§ **DATA FOR THIS EXERCISE**:
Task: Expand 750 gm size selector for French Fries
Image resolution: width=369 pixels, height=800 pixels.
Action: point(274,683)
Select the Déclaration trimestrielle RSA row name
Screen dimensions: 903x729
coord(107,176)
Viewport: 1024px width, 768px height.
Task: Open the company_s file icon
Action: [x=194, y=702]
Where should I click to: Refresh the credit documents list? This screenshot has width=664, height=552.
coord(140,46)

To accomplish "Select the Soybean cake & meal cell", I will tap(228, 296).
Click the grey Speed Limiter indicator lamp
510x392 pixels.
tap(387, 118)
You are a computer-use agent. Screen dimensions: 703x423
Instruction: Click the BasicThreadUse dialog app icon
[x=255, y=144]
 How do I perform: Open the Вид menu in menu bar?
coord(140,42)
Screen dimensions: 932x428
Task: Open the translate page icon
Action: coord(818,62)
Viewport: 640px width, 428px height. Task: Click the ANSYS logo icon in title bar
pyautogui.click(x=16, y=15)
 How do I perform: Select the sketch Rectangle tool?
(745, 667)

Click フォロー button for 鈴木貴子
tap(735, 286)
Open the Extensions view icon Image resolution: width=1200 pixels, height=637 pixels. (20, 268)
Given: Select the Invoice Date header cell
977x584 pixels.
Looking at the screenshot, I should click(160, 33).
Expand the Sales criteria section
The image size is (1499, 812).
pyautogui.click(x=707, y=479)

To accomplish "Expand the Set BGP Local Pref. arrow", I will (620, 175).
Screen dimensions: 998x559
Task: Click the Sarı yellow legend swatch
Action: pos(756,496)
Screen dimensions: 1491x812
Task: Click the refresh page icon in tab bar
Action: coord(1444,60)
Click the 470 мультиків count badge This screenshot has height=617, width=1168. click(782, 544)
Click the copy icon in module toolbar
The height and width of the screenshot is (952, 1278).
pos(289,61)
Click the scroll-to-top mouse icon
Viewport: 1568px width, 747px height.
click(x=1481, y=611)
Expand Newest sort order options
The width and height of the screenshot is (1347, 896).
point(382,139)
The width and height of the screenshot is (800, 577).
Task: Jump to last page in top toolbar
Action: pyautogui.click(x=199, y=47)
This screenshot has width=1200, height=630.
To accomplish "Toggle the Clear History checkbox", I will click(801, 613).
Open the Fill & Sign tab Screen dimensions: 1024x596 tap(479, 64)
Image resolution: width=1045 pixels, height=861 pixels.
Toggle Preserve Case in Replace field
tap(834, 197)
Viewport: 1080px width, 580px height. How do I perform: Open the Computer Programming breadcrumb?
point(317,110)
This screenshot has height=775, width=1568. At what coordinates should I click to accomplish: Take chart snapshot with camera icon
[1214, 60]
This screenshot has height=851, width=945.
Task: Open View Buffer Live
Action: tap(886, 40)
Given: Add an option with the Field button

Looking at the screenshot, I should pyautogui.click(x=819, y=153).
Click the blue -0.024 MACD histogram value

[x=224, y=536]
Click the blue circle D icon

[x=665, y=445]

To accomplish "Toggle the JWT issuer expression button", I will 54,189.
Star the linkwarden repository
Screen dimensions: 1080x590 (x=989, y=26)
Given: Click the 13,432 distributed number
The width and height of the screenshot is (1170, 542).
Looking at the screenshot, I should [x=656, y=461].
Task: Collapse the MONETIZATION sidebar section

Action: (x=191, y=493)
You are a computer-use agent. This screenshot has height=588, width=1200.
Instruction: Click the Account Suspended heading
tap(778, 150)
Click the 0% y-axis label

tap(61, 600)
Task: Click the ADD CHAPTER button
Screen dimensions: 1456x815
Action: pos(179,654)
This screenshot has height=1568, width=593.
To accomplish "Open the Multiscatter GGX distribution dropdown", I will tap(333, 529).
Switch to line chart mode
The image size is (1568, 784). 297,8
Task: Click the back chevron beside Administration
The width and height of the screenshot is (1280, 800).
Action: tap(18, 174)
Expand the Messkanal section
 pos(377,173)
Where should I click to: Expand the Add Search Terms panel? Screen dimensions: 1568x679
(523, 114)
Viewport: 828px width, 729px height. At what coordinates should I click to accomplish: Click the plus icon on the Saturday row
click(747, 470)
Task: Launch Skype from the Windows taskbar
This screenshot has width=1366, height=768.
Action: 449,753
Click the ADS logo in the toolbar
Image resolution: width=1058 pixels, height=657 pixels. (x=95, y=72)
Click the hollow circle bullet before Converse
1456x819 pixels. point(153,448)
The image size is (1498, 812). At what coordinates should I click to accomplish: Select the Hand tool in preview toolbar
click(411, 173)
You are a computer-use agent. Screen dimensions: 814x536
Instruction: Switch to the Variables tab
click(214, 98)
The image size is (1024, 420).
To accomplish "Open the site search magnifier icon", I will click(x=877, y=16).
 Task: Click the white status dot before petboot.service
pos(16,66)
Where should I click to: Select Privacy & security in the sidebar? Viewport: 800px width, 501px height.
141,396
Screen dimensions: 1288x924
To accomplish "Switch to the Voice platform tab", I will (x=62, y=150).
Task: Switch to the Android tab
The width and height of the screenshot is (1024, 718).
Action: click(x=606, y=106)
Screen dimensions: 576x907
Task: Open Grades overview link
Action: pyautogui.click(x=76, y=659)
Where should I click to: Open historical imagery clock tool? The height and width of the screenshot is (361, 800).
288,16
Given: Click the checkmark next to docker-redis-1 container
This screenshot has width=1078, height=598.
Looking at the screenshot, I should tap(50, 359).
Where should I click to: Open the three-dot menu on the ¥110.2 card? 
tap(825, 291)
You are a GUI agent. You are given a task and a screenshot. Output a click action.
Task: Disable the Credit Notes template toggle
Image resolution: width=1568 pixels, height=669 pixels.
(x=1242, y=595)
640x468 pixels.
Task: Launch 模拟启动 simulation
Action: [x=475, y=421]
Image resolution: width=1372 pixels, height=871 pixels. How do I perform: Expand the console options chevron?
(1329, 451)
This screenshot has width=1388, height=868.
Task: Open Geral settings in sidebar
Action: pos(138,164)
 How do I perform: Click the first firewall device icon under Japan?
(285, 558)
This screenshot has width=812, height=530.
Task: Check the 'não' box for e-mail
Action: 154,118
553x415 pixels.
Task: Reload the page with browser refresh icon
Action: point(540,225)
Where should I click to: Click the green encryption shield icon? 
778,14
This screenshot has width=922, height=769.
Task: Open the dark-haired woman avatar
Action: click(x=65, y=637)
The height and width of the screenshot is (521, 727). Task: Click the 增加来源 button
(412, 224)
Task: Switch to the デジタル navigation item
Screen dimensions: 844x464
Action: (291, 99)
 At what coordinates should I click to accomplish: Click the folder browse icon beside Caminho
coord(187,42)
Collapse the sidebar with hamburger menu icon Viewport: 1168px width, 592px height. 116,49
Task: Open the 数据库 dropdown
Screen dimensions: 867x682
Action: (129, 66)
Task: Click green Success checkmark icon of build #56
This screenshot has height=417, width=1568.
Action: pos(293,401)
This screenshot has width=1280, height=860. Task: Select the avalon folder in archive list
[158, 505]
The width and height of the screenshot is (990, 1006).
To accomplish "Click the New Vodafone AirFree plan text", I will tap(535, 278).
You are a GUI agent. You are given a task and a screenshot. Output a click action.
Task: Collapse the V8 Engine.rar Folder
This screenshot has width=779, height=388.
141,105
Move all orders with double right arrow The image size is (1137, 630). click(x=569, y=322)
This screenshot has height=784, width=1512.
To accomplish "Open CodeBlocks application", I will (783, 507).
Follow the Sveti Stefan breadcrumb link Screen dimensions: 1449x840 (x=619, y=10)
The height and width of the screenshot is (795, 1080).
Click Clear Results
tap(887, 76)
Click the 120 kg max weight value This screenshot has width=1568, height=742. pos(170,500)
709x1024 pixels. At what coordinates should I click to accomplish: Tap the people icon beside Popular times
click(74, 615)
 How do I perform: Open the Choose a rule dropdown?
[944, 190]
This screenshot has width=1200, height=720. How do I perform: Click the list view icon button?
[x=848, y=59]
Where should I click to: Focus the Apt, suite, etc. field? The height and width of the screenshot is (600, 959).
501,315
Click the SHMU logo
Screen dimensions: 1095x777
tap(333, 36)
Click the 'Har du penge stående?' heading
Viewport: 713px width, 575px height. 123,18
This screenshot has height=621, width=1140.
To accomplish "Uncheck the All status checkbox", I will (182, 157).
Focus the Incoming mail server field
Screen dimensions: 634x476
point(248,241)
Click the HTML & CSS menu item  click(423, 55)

§ **TASK DIRECTIONS**:
The lines to copy are those above that contain "agent".

§ **FINAL ANSWER**:
You are a computer-use agent. Screen dimensions: 703x423
You are a computer-use agent. This screenshot has height=588, width=1200.
You are a computer-use agent. Screen dimensions: 814x536
You are a GUI agent. You are given a task and a screenshot. Output a click action.
You are a GUI agent. You are given a task and a screenshot. Output a click action.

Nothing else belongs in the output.